Start of EXERCISE DATA

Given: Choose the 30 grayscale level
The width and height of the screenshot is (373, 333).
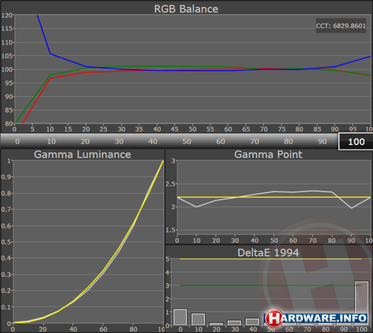Looking at the screenshot, I should point(118,141).
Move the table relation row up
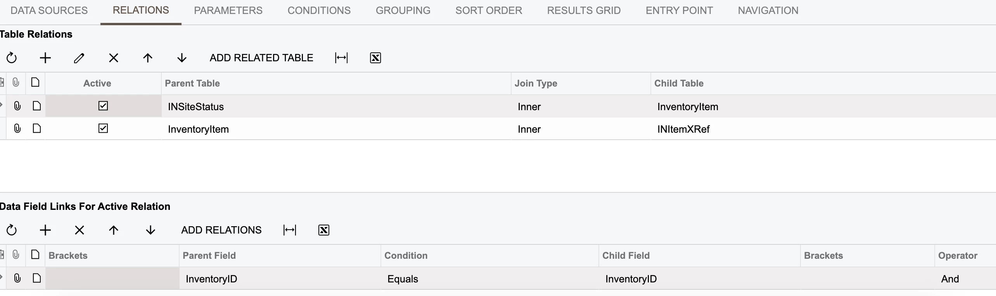Image resolution: width=996 pixels, height=296 pixels. (x=148, y=58)
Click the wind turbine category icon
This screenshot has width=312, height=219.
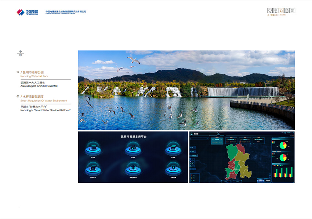click(276, 11)
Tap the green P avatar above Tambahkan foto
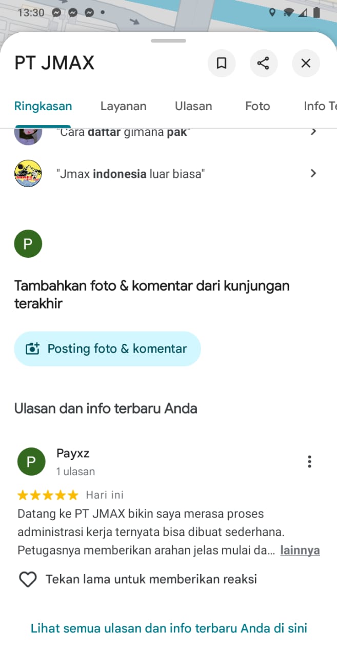337x656 pixels. click(28, 243)
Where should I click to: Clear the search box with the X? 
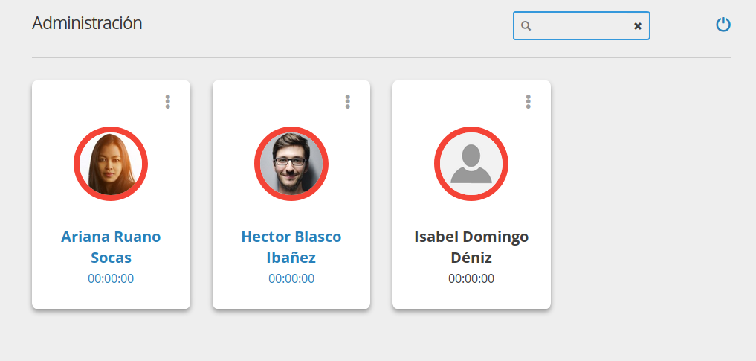[x=637, y=26]

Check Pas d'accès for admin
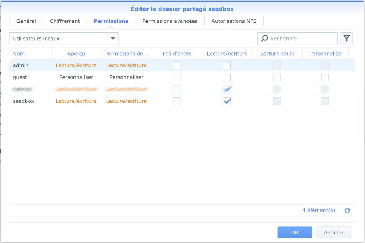coord(176,65)
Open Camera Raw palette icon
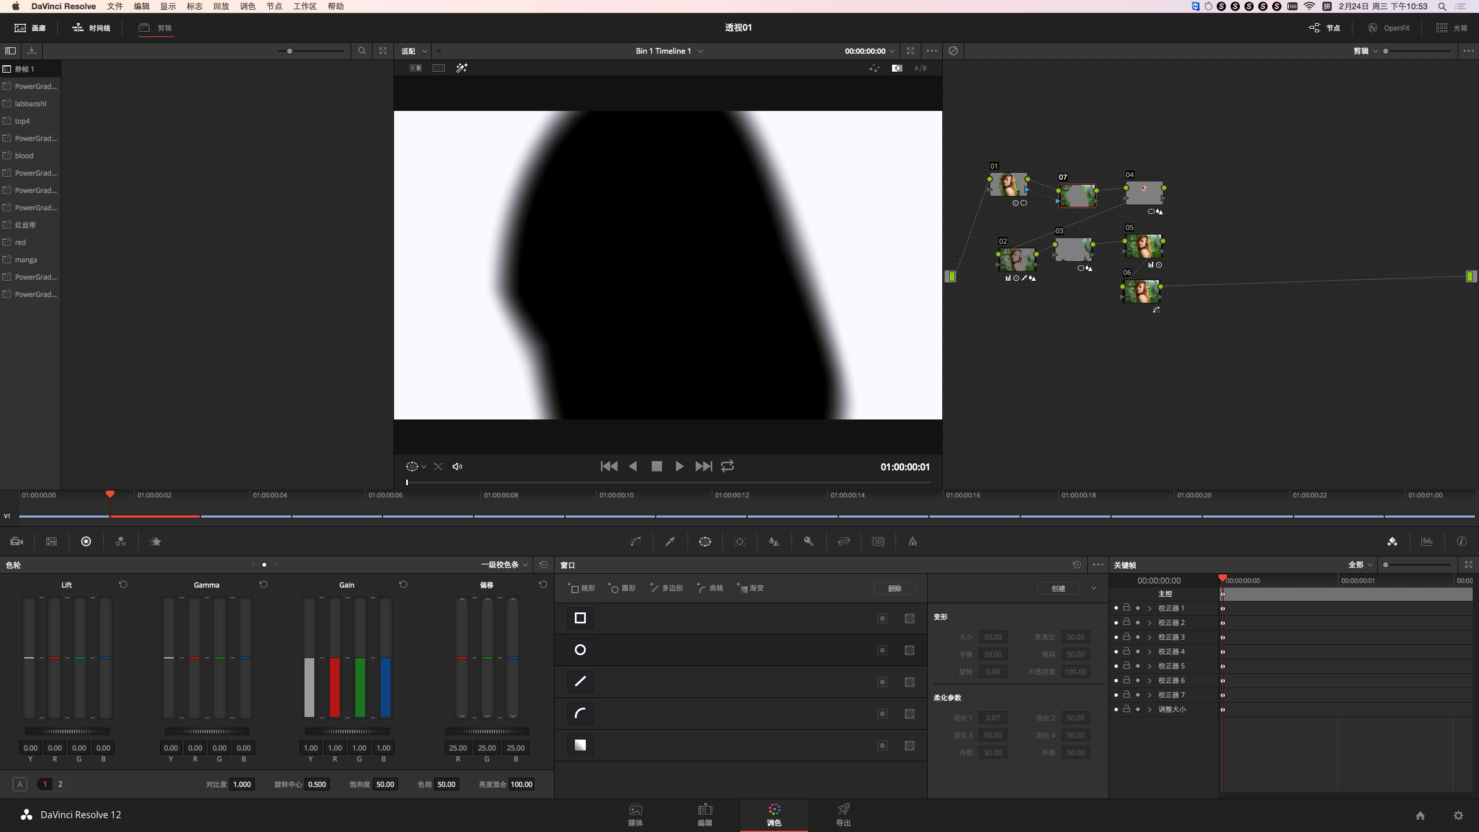Viewport: 1479px width, 832px height. tap(17, 541)
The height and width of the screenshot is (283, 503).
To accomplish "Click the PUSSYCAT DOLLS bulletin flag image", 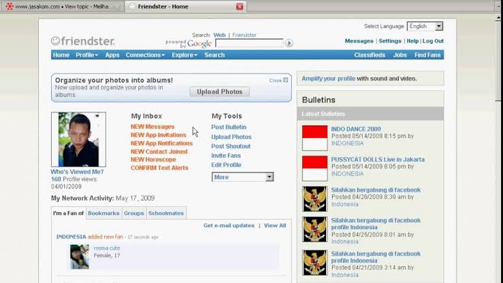I will click(314, 168).
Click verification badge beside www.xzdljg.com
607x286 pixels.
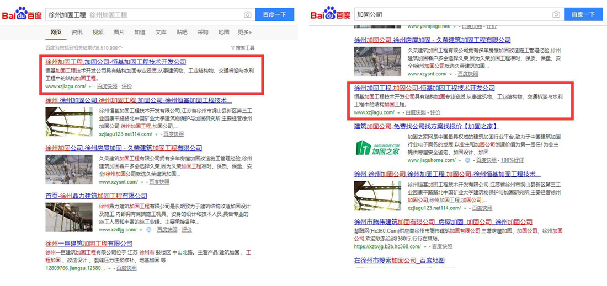tap(148, 230)
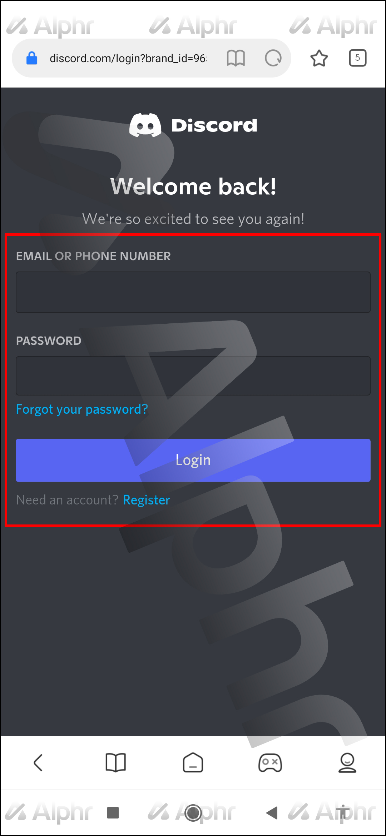Tap Android recent apps square button
Image resolution: width=386 pixels, height=836 pixels.
coord(113,812)
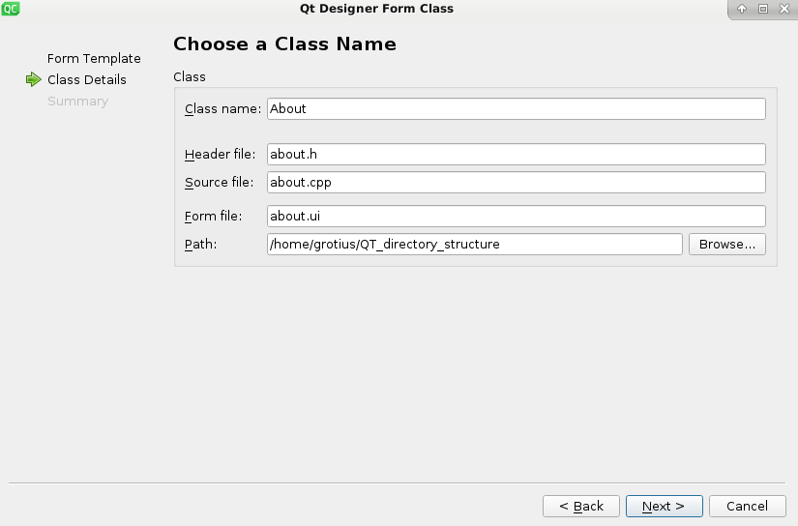Click the Class name field containing About

(x=517, y=109)
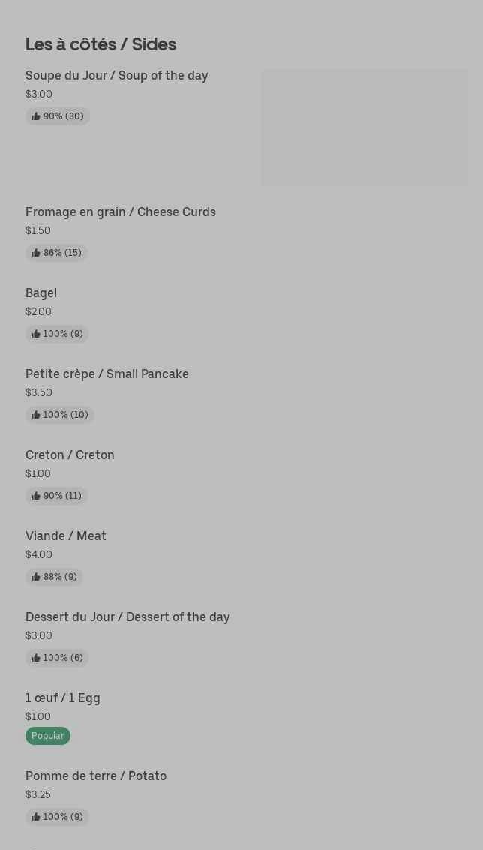Choose Pomme de terre / Potato
Viewport: 483px width, 850px height.
point(96,776)
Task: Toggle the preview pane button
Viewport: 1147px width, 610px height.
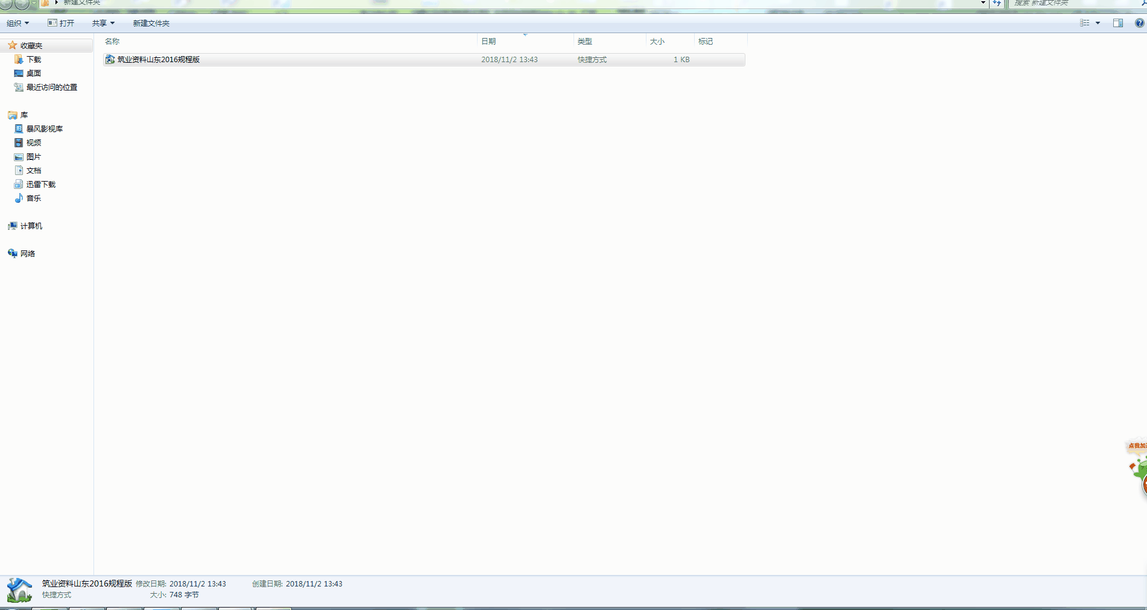Action: click(1117, 23)
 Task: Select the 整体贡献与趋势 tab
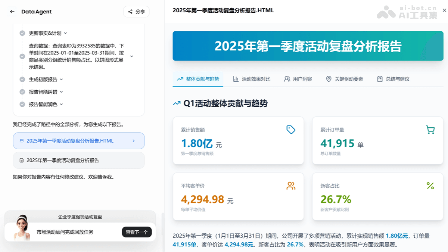point(198,79)
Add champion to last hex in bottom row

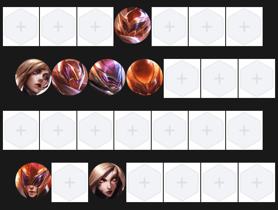(x=257, y=182)
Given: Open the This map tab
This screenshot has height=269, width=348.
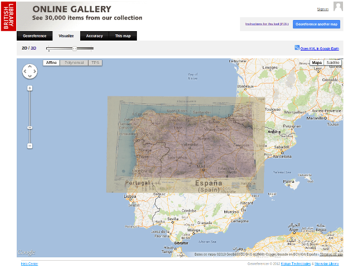Looking at the screenshot, I should [x=122, y=36].

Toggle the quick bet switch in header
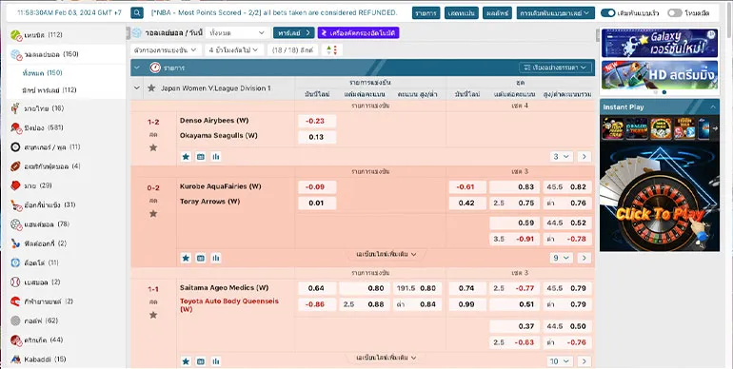point(607,13)
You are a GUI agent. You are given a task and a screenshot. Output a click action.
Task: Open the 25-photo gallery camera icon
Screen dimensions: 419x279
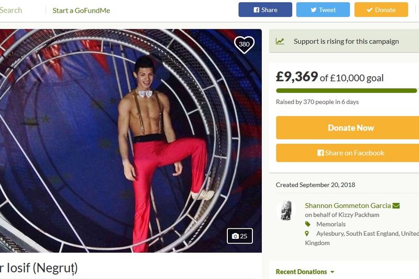click(235, 236)
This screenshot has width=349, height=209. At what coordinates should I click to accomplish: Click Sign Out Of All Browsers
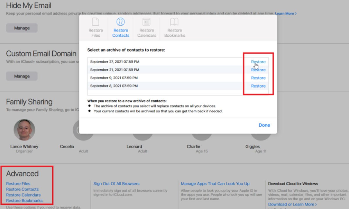116,183
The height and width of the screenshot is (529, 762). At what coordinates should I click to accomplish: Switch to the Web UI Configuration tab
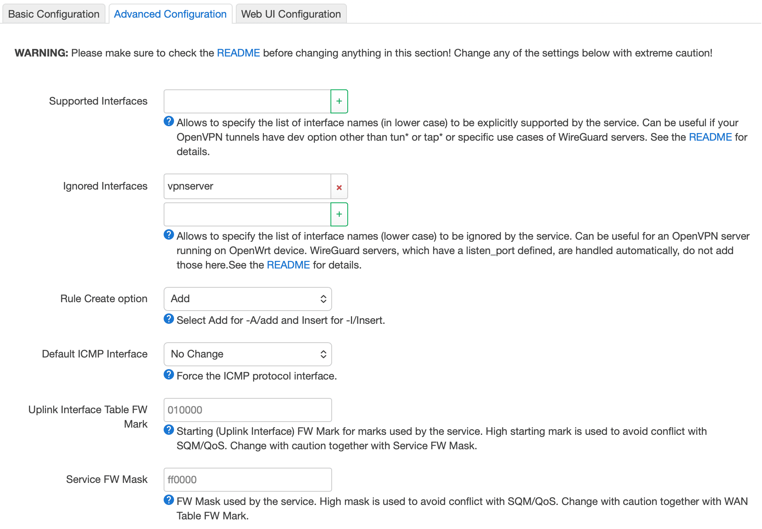[x=290, y=14]
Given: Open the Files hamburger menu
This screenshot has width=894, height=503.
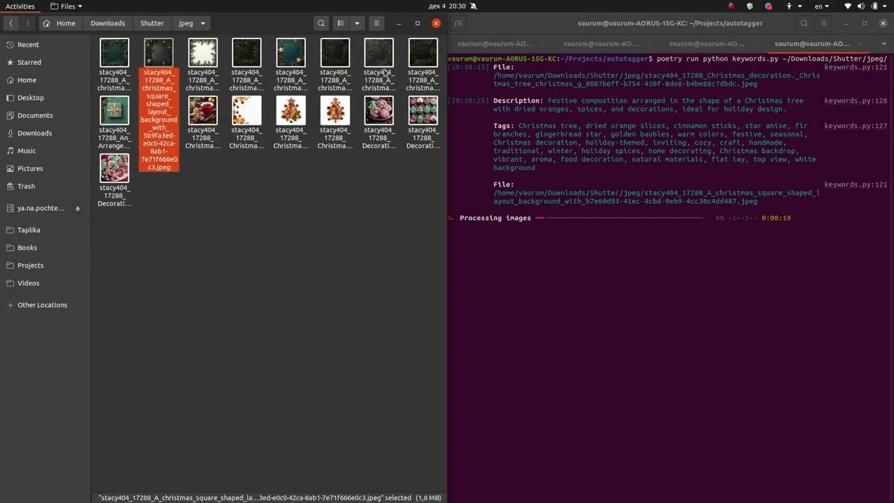Looking at the screenshot, I should (376, 23).
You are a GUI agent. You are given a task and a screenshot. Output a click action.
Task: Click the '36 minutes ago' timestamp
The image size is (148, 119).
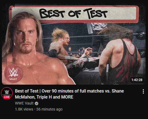click(49, 109)
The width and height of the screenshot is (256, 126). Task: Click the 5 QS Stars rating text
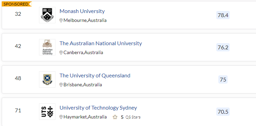tap(131, 117)
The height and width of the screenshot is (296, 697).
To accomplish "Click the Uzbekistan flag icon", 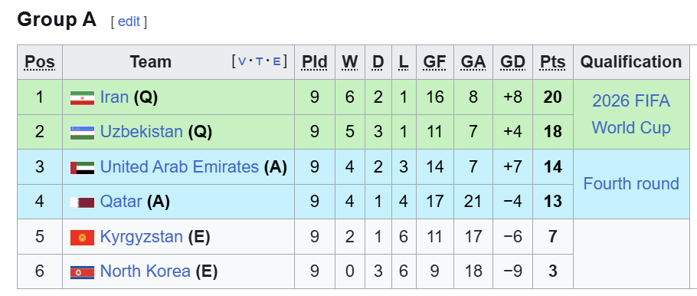I will coord(82,132).
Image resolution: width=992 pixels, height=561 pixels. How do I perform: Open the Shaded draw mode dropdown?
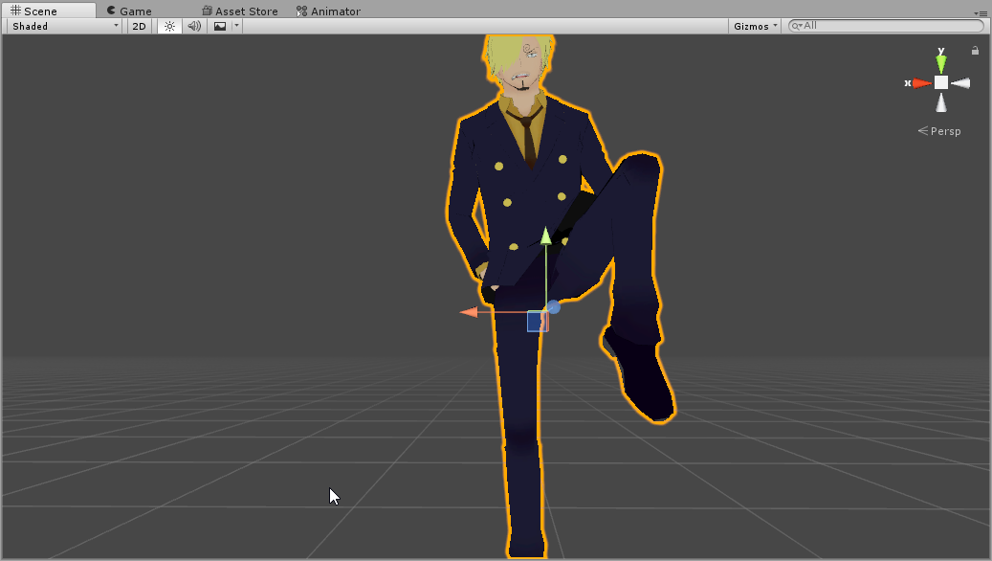pos(64,26)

End of EXERCISE DATA

Reproduce the items starting at the line containing "This screenshot has width=349, height=209." and ending at the line containing "Looking at the screenshot, I should (376, 23).", swapping "hamburger menu" for "navigation menu" and keeping everything else unchanged. Omit the pictures.

*IN RESPONSE:*
This screenshot has width=349, height=209. At what coordinates should I click to accomplish: Click Sign Out Of All Browsers
116,183
The height and width of the screenshot is (529, 762). At what coordinates should I click to accomplish: Switch to the Web UI Configuration tab
[x=290, y=14]
Given: Open the Files navigation menu
This screenshot has width=894, height=503.
Looking at the screenshot, I should (376, 23).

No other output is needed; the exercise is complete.